Practical Consequences of FTO Designation
Amidst this veritable labyrinth of US sanctions targeting the IRGC, the designation of the IRGC as an FTO has limited, if any, immediate practical consequence. For instance, the blocking of the IRGC’s assets is already mandated by the executive authorities under which the IRGC is designated—some of which also impose visa requirements. Iranian persons who formerly served in the IRGC have long been subject to intensified scrutiny from US immigration authorities and have often been denied entry on these grounds.
The sole possible additional consequence arising from an FTO designation is the extraterritorial criminal jurisdiction afforded over foreign persons acting outside the United States that knowingly provide material support to an FTO. 18 U.S.C. § 2339B states that persons who knowingly provide material support or resources to an FTO or attempt or conspire to do so are subject to fine or imprisonment of not more than twenty (20) years (unless death results from the prohibited act). Material support is defined broadly to include any property or service.
18 U.S.C. § 2339B(d)(1) expressly provides for extraterritorial criminal jurisdiction, stating that there is jurisdiction over an offense “if . . . after the conduct required for the offense occurs an offender is brought into or found within the United States, even if the conduct required for the offense occurs outside the United States.” This means that foreign persons providing material support to an FTO are subject to criminal prosecution in the United States, even if the foreign person has no legal status in the United States; acted outside of the United States; and the conduct did not touch or otherwise have effects within the United States.

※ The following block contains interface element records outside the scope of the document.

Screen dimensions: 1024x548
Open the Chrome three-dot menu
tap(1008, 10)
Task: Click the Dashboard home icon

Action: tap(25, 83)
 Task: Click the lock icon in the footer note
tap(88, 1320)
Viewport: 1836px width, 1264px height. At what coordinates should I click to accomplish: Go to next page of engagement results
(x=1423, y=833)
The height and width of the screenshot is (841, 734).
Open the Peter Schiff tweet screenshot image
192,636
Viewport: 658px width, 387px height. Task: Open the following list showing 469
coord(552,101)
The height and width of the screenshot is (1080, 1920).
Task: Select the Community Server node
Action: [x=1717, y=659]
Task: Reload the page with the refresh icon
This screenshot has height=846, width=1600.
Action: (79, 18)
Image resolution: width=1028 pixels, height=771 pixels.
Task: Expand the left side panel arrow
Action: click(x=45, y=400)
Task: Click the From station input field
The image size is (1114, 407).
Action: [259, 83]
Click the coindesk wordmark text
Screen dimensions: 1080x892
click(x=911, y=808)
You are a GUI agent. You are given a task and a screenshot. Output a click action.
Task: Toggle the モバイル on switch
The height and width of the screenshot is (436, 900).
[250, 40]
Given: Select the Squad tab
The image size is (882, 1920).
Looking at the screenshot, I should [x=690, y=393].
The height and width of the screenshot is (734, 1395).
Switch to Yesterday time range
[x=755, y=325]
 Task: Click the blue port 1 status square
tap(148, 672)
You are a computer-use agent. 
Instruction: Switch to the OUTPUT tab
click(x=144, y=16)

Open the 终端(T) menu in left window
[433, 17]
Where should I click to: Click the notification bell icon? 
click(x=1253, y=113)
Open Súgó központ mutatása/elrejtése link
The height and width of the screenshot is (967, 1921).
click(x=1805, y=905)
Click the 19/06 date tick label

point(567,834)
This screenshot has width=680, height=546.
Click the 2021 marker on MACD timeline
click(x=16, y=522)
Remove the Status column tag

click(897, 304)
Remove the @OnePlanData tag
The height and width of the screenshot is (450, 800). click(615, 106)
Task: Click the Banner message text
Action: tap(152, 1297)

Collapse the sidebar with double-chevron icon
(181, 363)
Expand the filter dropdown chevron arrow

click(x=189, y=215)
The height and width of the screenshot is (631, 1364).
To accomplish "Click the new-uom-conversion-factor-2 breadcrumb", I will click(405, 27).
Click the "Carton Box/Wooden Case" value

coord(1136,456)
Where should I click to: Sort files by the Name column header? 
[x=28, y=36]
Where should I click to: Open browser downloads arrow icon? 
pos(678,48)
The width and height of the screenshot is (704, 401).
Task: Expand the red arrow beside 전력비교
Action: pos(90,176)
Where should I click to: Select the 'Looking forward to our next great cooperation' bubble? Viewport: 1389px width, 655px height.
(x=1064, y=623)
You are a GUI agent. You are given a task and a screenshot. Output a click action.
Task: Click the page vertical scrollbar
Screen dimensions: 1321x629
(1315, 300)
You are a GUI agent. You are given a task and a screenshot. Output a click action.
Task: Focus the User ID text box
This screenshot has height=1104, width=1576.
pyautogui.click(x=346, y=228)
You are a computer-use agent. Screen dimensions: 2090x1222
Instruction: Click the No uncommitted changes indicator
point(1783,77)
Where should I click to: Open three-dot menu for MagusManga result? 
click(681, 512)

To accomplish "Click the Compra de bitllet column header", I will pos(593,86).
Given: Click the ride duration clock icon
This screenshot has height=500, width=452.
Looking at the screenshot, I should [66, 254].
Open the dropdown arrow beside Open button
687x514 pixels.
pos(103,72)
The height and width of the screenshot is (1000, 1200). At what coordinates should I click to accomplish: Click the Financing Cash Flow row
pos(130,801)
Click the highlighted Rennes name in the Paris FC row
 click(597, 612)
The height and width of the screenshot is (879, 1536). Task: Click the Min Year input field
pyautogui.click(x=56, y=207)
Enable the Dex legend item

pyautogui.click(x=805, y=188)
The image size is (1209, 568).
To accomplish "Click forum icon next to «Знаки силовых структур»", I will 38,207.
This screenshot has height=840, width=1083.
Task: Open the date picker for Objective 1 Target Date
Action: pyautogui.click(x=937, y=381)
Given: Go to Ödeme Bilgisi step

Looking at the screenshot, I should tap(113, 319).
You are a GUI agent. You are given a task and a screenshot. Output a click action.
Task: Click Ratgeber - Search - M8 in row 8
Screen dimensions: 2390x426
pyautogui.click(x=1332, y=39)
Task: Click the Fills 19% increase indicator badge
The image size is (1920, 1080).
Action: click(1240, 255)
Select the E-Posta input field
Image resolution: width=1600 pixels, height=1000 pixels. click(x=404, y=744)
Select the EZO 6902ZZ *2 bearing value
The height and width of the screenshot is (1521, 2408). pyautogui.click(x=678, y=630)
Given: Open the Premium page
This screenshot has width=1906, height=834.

This provision could lead foreign parties conducting business with Iran to exercise even more heightened due diligence with regard to their dealings. Yet, the consequences of dealing with the IRGC are already especially dire, and foreign parties doing legitimate trade with Iran are likely to have taken steps to ensure the absence of IRGC-related parties.
So What’s the Purpose...?
Considering the negligible benefits of an FTO designation, the Trump administration appears to have two things in mind through its designation of the IRGC: (1) to invite an Iranian response that could collapse the nuclear deal and risk a broader conflict with the United States; and (2) to use the threat of criminal prosecution to deter even legitimate business with Iran, as members of the Trump administration have long claimed that the IRGC controls broad sectors of the Iranian economy. This latter element could also be used to constrain a future President from re-entering the Iran nuclear accord and complying with its terms, considering the potential political pitfalls inherent in rescinding the FTO designation.
Indeed, chief proponent of the FTO designation and close adviser to the Trump administration Mark Dubowitz of the Foundation for Defense of Democracies stated that the designation “just layers on top of all of the current sanctions an additional and more expansive, punitive measure that will deter more business and . . . diminish current business that’s still ongoing between the Europeans and the Iranians, and the Asians and the Iranians.” The purpose of this, he earlier wrote, is to “make the case for dismantling these sanctions [hard],” thereby “block[ing] [the next administration] from delivering sanctions relief to Iran” consistent with the Iran nuclear accord.
Such motivations—if accurately depicting internal deliberations by the administration—would prove a grave abuse of the FTO designation process and the broader use of US sanctions authorities to target activities anathema to US security interests.